= SUPPLIED MATERIAL =
# # #

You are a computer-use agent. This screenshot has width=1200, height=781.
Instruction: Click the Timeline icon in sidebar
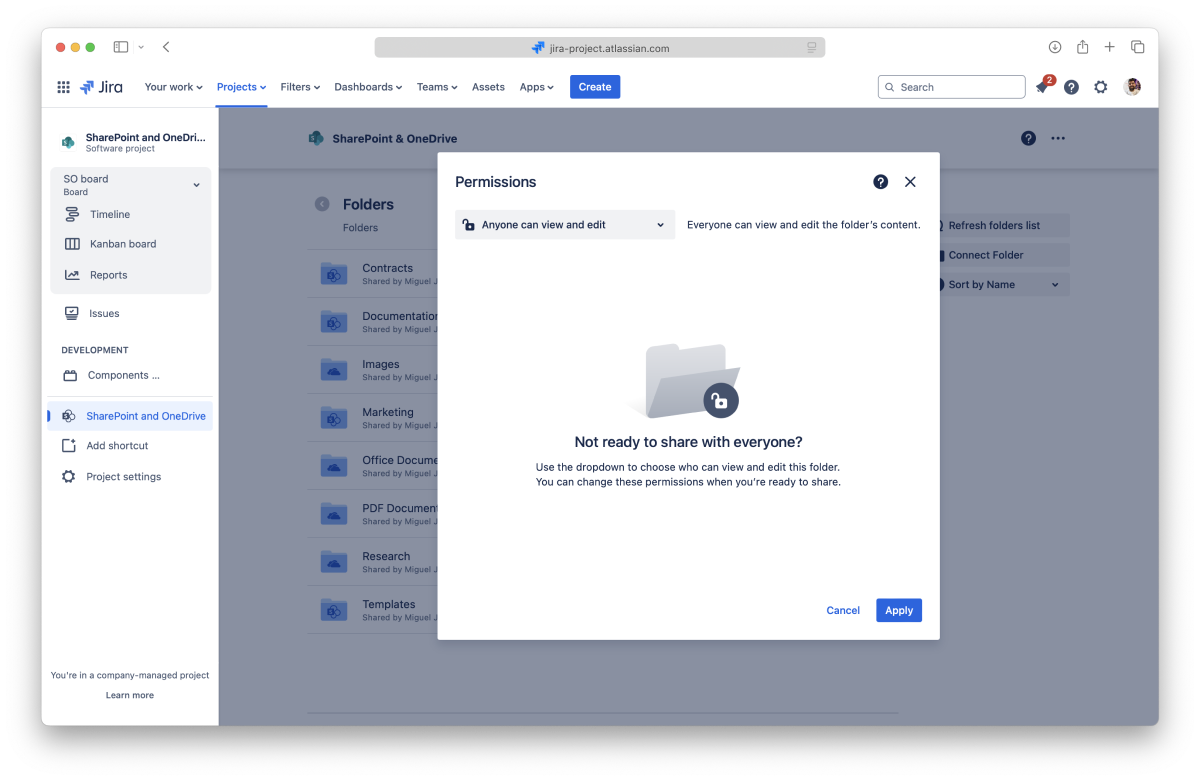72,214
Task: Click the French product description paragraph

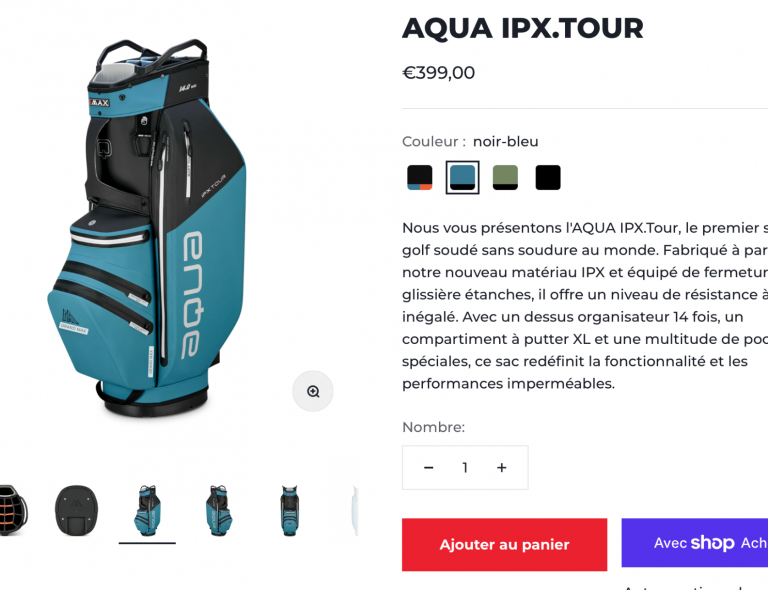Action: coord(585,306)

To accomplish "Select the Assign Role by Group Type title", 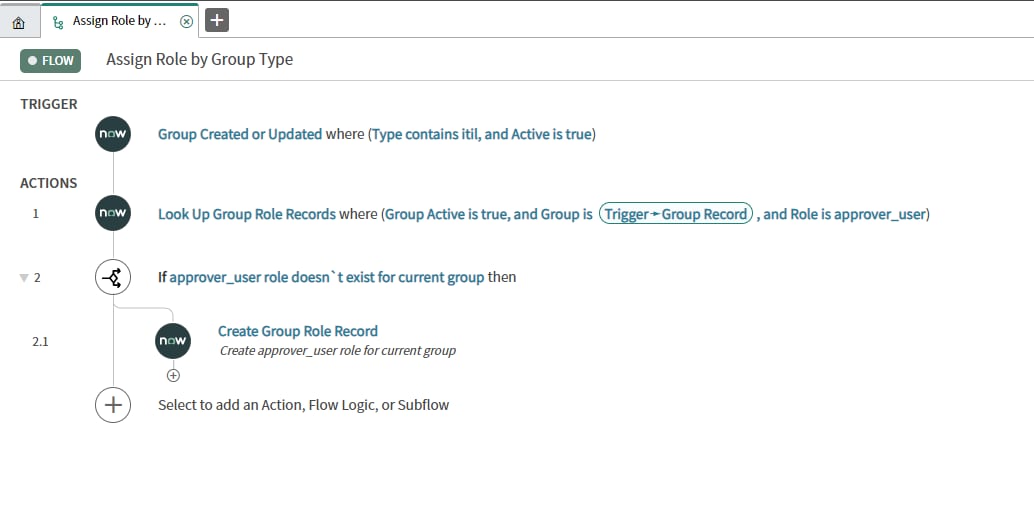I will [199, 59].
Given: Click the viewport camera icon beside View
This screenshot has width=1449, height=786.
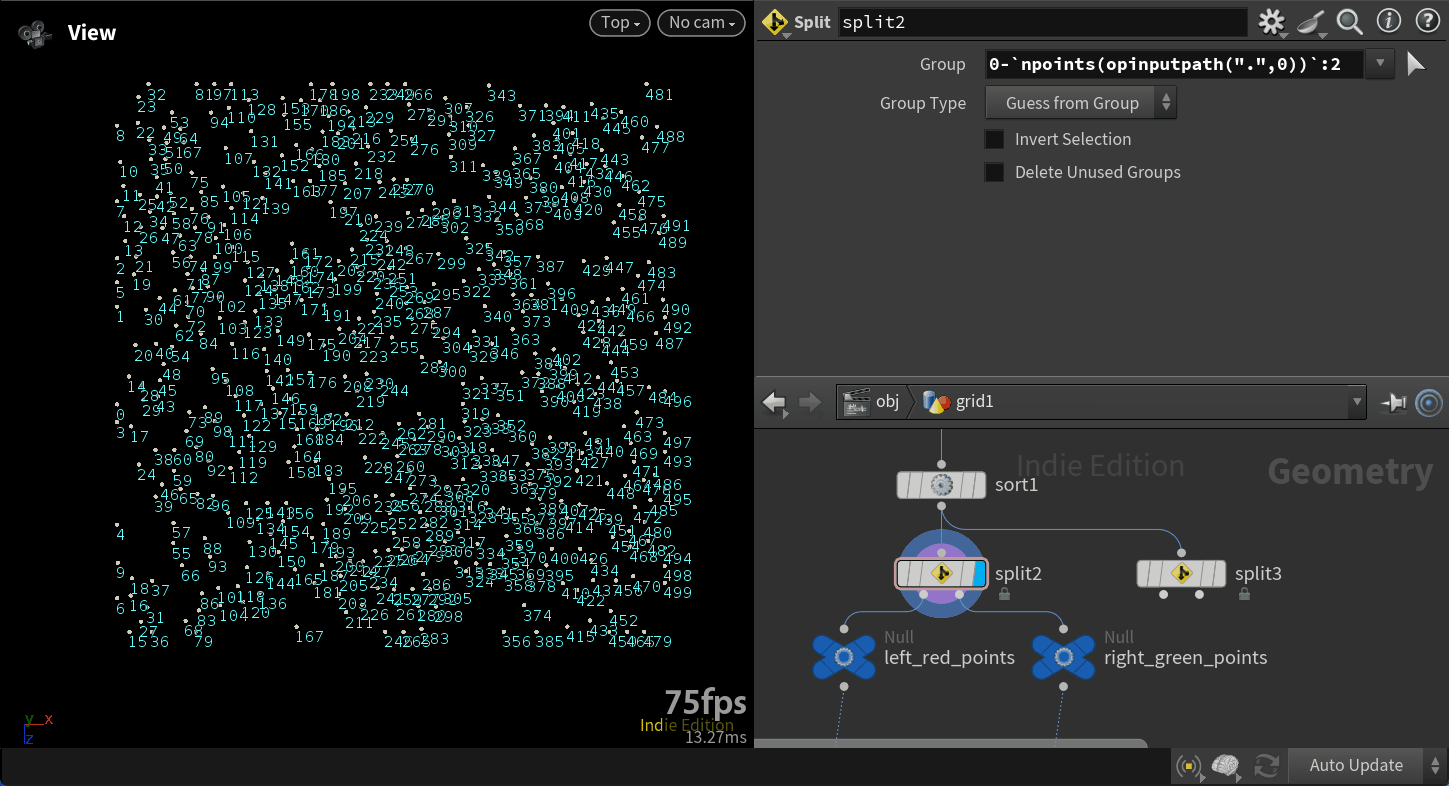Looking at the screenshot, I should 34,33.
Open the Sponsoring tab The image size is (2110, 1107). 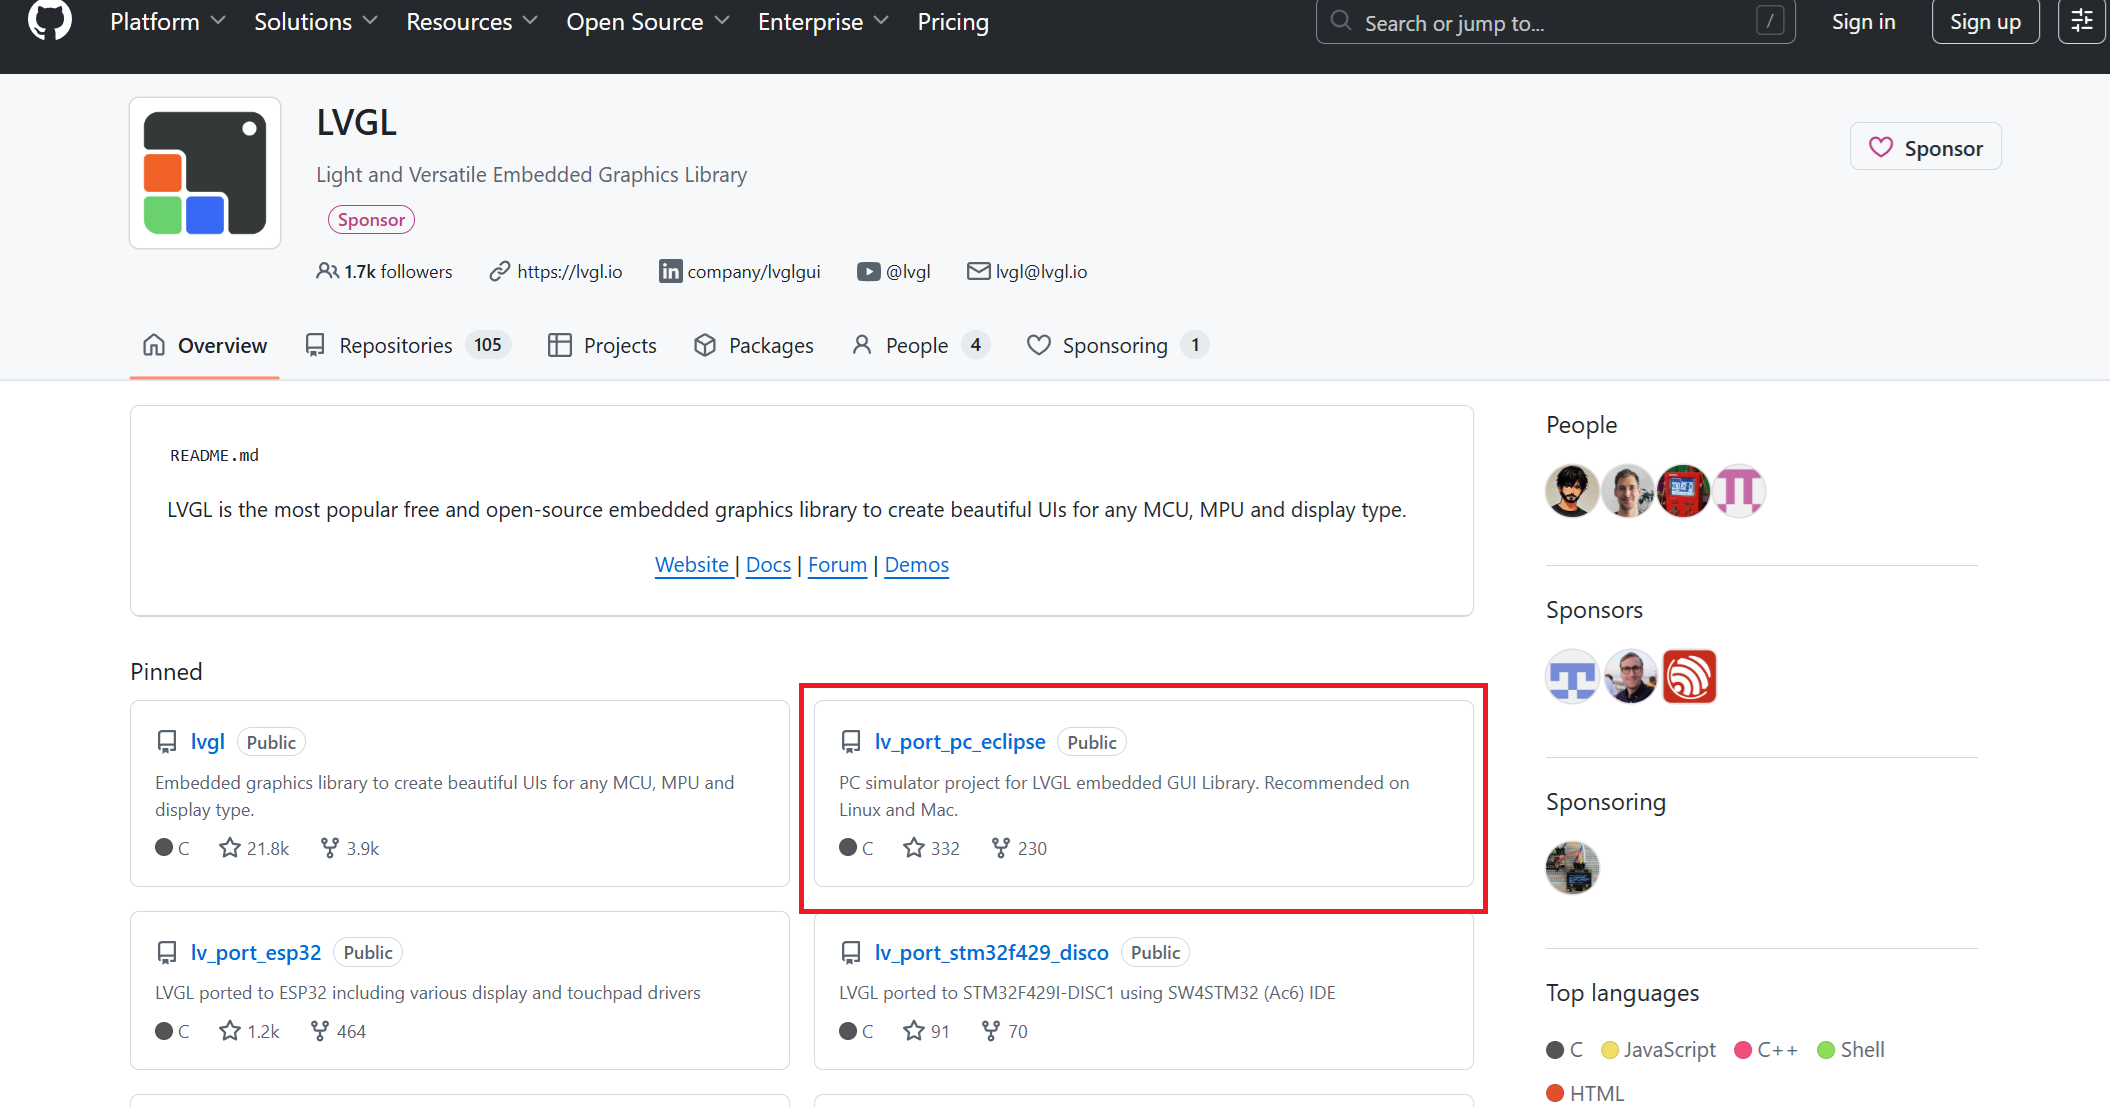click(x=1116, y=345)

# # #

= GOAL OF THE EXERCISE =
Could you repeat the listing from its start up to and including the line with "Action: coord(585,306)", swapping "Click" for "Select", leaving everything else unchanged and omitting the pictures?

= IN RESPONSE =
You are a computer-use agent. This screenshot has width=1200, height=781.
Instruction: Select the Timeline icon in sidebar
72,214
Task: Select the French product description paragraph

Action: coord(585,306)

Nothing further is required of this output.